Sandra Spijkerman

Het beeld De lange, dunne gele benen van de architectuur is op het eerste gezicht niet meer dan een merkwaardig staketsel van stalen platen en balken van diverse afmetingen en vormen. Het kleurgebruik, variërend van geel, wit en licht azuur tot ongelakt metaal, is vrij gedempt. Rijdend over de Westzeedijk of de Boompjes is het werk een duidelijk herkenningspunt.

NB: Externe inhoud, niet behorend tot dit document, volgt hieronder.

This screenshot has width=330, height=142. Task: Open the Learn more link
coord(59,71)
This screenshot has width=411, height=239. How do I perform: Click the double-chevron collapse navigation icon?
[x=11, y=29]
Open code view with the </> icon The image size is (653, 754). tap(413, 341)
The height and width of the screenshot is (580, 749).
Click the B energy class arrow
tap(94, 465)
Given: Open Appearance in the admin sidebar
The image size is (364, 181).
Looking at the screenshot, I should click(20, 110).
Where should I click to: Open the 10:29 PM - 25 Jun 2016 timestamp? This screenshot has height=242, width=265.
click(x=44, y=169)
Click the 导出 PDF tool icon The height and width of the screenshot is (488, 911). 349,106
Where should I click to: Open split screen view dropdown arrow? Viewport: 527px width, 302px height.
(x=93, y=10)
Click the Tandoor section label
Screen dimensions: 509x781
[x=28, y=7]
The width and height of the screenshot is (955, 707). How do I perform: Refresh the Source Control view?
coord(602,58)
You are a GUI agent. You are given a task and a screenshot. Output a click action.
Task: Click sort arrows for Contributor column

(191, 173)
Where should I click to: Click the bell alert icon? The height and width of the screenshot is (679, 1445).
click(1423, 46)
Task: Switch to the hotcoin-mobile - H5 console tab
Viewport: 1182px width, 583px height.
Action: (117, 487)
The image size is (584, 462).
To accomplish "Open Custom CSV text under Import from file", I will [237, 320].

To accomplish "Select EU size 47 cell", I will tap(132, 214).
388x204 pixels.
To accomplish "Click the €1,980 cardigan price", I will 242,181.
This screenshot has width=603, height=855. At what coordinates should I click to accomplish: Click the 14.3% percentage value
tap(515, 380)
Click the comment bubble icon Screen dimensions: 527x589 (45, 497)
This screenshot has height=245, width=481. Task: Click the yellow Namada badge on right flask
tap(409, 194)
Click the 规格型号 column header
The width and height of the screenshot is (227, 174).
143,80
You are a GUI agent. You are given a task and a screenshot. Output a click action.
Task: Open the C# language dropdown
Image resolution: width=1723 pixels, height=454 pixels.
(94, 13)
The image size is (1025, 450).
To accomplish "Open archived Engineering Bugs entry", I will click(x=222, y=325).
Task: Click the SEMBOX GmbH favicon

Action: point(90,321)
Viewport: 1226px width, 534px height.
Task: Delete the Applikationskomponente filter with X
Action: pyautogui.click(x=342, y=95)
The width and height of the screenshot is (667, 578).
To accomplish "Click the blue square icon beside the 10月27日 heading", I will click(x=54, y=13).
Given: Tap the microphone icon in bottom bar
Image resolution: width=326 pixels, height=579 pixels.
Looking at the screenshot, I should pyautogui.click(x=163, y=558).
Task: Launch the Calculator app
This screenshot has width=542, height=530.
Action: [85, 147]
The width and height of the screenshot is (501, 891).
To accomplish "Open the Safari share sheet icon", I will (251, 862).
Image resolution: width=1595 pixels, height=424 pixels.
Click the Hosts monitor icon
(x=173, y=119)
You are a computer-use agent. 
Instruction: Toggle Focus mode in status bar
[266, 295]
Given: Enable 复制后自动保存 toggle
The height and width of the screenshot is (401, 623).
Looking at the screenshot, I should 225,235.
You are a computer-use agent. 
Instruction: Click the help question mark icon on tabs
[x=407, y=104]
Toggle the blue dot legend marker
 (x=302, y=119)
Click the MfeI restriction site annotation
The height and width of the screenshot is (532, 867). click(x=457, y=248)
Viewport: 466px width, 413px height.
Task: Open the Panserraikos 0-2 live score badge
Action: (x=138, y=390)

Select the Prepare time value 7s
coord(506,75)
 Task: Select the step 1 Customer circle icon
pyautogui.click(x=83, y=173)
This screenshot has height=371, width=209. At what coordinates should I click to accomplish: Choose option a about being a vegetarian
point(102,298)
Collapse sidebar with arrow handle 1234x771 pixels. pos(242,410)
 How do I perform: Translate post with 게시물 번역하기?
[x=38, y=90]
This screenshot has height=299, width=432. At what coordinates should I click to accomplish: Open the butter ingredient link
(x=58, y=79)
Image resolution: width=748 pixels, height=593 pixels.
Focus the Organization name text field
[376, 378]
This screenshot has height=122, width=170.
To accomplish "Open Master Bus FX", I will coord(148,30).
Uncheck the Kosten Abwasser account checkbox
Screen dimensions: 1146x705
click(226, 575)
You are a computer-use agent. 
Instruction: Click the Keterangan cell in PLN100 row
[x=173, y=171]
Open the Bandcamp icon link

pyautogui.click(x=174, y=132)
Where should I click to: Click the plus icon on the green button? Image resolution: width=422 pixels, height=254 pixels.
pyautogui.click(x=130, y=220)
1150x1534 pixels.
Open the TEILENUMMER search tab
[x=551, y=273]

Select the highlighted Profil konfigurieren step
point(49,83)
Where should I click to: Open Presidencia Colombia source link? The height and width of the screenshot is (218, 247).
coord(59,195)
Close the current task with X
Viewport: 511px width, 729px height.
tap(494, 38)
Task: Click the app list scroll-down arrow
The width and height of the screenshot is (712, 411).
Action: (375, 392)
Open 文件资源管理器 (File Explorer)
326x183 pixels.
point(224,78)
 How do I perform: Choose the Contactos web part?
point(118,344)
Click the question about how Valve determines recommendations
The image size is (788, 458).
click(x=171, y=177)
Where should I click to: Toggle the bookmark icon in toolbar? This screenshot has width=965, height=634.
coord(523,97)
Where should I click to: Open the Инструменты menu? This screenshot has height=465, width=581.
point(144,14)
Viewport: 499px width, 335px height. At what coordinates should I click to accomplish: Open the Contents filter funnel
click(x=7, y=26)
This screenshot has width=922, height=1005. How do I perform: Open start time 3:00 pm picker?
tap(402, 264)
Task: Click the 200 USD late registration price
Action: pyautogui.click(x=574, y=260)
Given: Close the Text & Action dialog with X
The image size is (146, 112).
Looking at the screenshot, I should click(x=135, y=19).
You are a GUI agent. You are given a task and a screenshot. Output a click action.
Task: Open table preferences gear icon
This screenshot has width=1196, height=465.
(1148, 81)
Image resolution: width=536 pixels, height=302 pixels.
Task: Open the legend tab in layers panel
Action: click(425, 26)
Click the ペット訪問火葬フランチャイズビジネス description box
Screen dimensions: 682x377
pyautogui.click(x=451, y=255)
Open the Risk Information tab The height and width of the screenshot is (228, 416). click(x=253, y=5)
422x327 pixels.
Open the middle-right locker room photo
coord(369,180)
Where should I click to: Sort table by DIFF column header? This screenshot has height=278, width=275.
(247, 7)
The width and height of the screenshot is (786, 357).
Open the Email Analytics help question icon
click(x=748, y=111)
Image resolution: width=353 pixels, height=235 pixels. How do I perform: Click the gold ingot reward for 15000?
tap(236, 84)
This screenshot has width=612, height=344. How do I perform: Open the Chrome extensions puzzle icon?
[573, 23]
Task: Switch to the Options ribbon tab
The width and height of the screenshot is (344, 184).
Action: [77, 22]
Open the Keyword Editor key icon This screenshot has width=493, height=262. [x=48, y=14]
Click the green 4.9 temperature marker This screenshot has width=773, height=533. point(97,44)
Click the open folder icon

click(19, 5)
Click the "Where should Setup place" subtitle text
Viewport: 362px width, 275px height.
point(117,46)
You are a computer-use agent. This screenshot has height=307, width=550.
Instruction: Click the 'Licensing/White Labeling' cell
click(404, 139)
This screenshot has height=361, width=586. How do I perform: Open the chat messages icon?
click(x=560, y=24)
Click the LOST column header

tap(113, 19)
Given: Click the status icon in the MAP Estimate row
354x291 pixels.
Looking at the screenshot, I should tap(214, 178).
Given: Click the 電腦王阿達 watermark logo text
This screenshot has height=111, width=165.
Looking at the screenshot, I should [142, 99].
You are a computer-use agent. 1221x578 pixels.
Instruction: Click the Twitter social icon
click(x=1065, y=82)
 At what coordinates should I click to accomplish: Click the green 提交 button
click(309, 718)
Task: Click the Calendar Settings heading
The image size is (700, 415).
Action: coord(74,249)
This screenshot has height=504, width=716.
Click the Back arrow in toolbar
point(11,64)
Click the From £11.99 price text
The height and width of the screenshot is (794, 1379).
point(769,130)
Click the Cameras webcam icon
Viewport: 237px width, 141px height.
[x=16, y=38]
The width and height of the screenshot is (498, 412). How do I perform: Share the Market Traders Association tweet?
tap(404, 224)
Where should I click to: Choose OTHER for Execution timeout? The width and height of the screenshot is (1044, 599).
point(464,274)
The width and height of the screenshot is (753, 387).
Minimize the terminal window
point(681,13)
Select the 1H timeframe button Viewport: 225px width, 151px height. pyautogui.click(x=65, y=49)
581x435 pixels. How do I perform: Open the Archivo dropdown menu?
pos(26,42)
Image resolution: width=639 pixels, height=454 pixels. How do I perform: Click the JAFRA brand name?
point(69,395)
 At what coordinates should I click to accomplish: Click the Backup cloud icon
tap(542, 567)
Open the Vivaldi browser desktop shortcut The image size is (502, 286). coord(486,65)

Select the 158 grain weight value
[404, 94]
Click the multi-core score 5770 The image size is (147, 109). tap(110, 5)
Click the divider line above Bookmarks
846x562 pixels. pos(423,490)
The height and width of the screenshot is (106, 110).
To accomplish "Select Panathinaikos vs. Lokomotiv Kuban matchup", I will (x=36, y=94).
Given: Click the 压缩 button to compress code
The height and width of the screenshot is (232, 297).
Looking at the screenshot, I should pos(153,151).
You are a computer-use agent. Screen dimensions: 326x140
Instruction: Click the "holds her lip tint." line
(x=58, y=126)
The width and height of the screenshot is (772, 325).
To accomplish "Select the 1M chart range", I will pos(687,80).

Het architectenduo Coop Himmelb(l)au, bestaande uit Wolf Prix en Helmut Swiczinsky, werd in 1987 uitgenodigd deel te nemen aan het project Beelden in de stad. Als onderdeel van de manifestatie De stad als Podium zou een serie beelden een verbinding leggen tussen het Centraal Station en de Veerhaven. Verschillende internationaal bekende kunstenaars en architecten werden gevraagd een bijdrage te leveren met een al dan niet tijdelijk beeld. De sculptuur van Coop Himmelb(l)au is een van de weinige werken van het project Beelden in de stad die een permanente plek in Rotterdam hebben verkregen. Oorspronkelijk was het bedoeld voor een locatie bij café ‘De Unie’ aan de Westersingel. Het ontwerp was echter zo groot dat naar een andere plek moest worden gezocht. Die werd gevonden op de hoek van het Vasteland en de Scheepstimmermanlaan.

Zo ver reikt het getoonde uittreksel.